## Provided records

----------

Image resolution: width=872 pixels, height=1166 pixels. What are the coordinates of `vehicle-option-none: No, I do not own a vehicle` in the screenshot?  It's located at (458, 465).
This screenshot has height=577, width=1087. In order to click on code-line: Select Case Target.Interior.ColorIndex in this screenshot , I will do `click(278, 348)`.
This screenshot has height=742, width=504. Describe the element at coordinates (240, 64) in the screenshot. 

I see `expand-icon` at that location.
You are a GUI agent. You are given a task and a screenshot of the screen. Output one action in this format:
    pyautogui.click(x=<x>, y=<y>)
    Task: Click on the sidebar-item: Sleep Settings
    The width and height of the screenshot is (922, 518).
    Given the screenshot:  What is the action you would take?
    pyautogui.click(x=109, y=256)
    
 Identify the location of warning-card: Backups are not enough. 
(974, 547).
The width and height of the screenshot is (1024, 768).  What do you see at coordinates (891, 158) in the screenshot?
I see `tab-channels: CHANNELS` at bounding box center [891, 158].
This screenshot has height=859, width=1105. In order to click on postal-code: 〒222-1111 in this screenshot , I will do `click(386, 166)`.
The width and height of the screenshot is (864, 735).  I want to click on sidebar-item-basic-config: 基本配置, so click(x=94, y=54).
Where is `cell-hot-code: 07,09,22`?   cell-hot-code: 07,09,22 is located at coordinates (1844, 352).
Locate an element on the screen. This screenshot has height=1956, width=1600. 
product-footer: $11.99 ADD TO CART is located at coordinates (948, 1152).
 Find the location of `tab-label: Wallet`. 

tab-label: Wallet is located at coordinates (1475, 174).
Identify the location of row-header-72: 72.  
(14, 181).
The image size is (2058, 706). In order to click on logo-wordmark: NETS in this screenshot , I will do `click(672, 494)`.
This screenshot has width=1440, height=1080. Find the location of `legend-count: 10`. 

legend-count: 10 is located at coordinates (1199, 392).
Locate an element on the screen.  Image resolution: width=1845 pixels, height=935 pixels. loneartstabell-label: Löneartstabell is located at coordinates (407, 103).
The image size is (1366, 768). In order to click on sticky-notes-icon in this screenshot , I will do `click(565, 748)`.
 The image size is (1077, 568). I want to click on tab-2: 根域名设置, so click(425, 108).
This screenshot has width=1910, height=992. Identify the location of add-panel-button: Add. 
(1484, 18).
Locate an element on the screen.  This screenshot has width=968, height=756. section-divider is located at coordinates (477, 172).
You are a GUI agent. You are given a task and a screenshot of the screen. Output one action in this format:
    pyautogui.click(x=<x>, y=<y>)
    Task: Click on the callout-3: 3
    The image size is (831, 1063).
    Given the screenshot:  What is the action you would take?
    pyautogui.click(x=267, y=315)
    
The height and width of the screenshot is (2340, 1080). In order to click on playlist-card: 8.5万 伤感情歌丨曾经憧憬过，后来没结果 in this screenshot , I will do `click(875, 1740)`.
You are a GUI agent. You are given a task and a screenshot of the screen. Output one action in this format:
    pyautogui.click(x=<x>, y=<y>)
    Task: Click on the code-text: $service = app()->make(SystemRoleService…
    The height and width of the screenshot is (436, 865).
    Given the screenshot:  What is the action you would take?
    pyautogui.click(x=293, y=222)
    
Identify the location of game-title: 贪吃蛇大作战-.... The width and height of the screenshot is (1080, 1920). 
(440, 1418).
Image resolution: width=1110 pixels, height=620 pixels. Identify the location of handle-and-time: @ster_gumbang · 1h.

----------

## What is being asked
Copy the data above verbatim, from the line with "This screenshot has width=1910, height=992." up to and including the line with "coordinates (477, 172).".

## Written answer
This screenshot has width=1910, height=992. Identify the location of add-panel-button: Add. 
(1484, 18).
Locate an element on the screen.  This screenshot has width=968, height=756. section-divider is located at coordinates (477, 172).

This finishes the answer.